Local Currency: Keeping Your Bucks Close to Home
Well, the economy sucks. That’s news to nobody, and repeating the fact until we’re hoarse is not going to change anything. While the task of getting back on track seems herculean, a growing number of communities across the United States have attempted to tackle the issue through the adoption of a local currency—an insiders-only system of bills designed to be used in their town of origin.
Brooklyn is one such community looking to revitalize not only its local small businesses, but also its sense of community pride. The Brooklyn Torch Project, an ongoing effort to start a local currency system, asked locals to submit designs for the new dollars and received more than 75 contributions. The finalized bills have gone to print and will be available to users on March 2nd.
In an interview with CNN Money, the creator of the Brooklyn Torch Project, Mary Jeys, said, "I have hopes that working toward a smaller regional economy will support our understanding of how we interact with each other, and how we use our money as communication."
Jeys’s website introduces prospective members to local currency by providing the definition: “a method of trading goods and services meant to supplement other means of trade while improving the community wealth.” Jeys also includes an answer to the frequently asked question, “Is local currency legal?” To this, she cites law professor Lewis Solomon: “there is no legal prohibition to creating a local currency system in the United States. The IRS, FBI, US Secret Service, Federal Reserve and Treasury Department have all declared the printing and use of local currencies to be legal.” In fact, the only stipulation is that the local bills must be designed to be distinguishable from the U.S. dollar.
Still sound like funny money to you? While local bills may look like the colorful, fake dollars from Monopoly, they are real money with real value—a value that doesn't stop with a purchase. Like Jeys, Paul Glover of the Ithaca Hour, one of the oldest and largest still-circulating local currencies, believes that having an exclusive economic system not only acts as a stimulus for the community’s businesses, but also instills a sense of local pride.
When Glover founded the Ithaca Hour in 1991, he hoped it would contribute to the growing “ecological economics” movement, in which “food, fuel, clothing, housing, transportation, [and other] necessities are healing of nature, or are less depleting, and bring people together on the basis of their shared pride, not arrogance." Ithaca, New York responded to his passion, and began to circulate the Hour, the equivalent of $10, or the recommended wage (at the time) for one hour’s work. Embellished with the phrase “In Ithaca We Trust,” several million dollars value of Hours have been traded since 1991 among thousands of residents and more than 900 area businesses.

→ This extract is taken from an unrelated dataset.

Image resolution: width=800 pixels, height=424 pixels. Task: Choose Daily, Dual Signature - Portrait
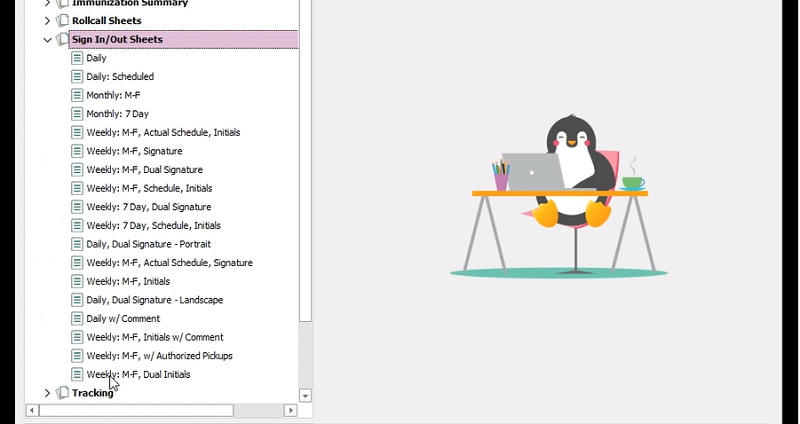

About 140,000 Hours are in circulation today.
As a college student in Ithaca, and thus a part-time resident, I have gotten the opportunity to witness the power of the Hour firsthand. While statistics show the use of the Hour has declined since the system’s inception, people still get psyched about its existence. The Hours board of directors still meets monthly, and is currently working on creating an electronic card and smartphone app for customers to use Hours more easily. Locals are eager to tell newcomers about our cool dollars, among other common true legends in Ithaca (like the museum in town that displays the brain of a 19th century murderer). The Hour is included in the great number of things that make Ithaca… well, Ithaca.
Local currencies aren’t just a New York thing. In fact, they exist all over the world.
The Berkshires region of Massachussetts boasts another well-known model, known as BerkShares, which were implemented in 2006 and come in denominations of 1, 5, 10, 20, and 50. Each BerkShare dollar is about the same as a U.S. dollar, and each denomination features the depiction of a local person.
The FairBuck in Fairfax, California is just one facet of the community’s goal to become more sustainable.
In Pittsboro, North Carolina, the PLENTY (Piedmont Local Economy Tender) bears the phrase “In Each Other We Trust.”
Detroit Cheers are modeled after the scrip used during the Great Depression to restore faith in the local economy, and are only available in the $3 denomination.
Cascadia Hour Exchange in Portland, Oregon is a system modeled after the Ithaca Hour, available in ¼, ½, 1, 2, and 4-hour bills.
Outside the U.S., local currencies have a presence in Bristol, UK in the form of Bristol Pounds, the largest alternative currency in the UK.
Does your community have a local currency? Check it out, get involved, and start spending locally. (Many municipalities offer a deal for people signing up to receive local bills, so you might even save yourself some cash!)